/PerceptualAudio_Pytorch

Pytorch implementation of "A Differentiable Perceptual Audio Metric Learned from Just Noticeable Differences", Pranay Manocha et al. - unofficial work in progress

Primary LanguagePython

PerceptualAudio_pytorch

Pytorch implementation of "A Differentiable Perceptual Audio Metric Learned from Just Noticeable Differences", Pranay Manocha et al. - unofficial work in progress

Official repository in TensorFlow at: https://github.com/pranaymanocha/PerceptualAudio

current code =

  • models
  • training
  • accuracy evaluation
  • average perceptual distance evaluation
  • loading of some pretrained models

data shoul be preprocessed as numpy dictionnaries in the format data_path+subset+'_data.npy'

subset in ['dataset_combined','dataset_eq','dataset_linear','dataset_reverb']

each entry is [first signal, second signal, human label]
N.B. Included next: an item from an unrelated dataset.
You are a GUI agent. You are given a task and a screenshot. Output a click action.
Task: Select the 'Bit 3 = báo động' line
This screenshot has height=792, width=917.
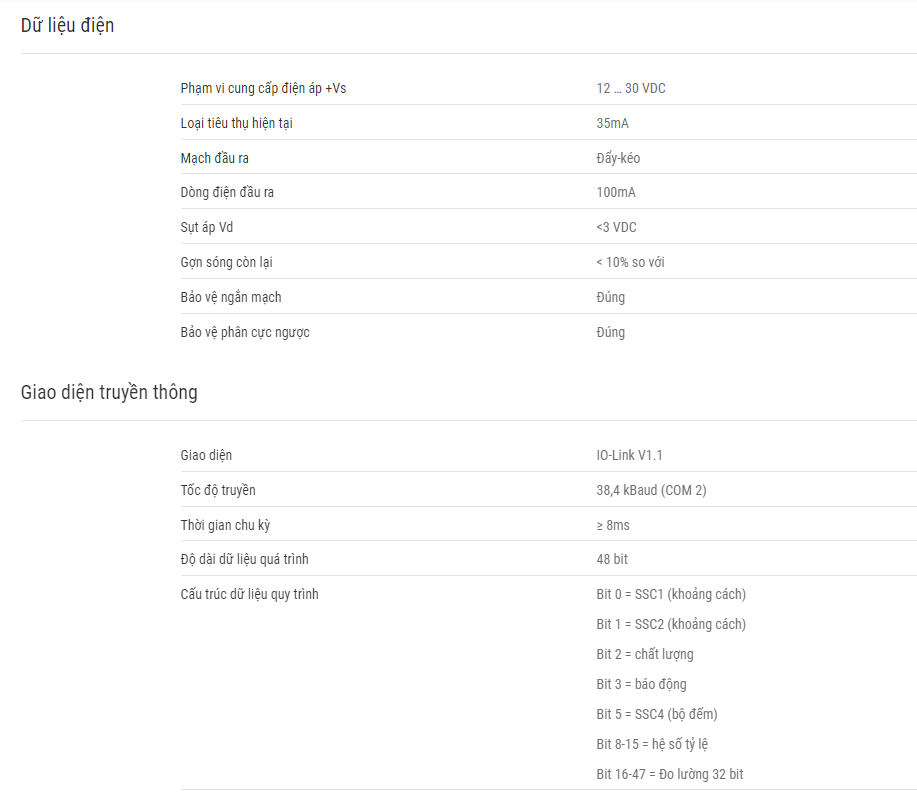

target test loss is around 0.55 ~ 0.5

"experimental" features (as in the parser of train.py):

  • dist_act = applies a non-linear activation to the distance output (e.g. some compression or expansion)
  • classif_BN = selects which hidden layers of the classifier has Batch-Normalization
  • classif_act = applies some compression to the classifier output (tends to reduce the overfitting)
  • randgain = applies random gains to the audio pairs for training (to encourage invariance to audio level and apply the pretrained model on audio datasets with various gains)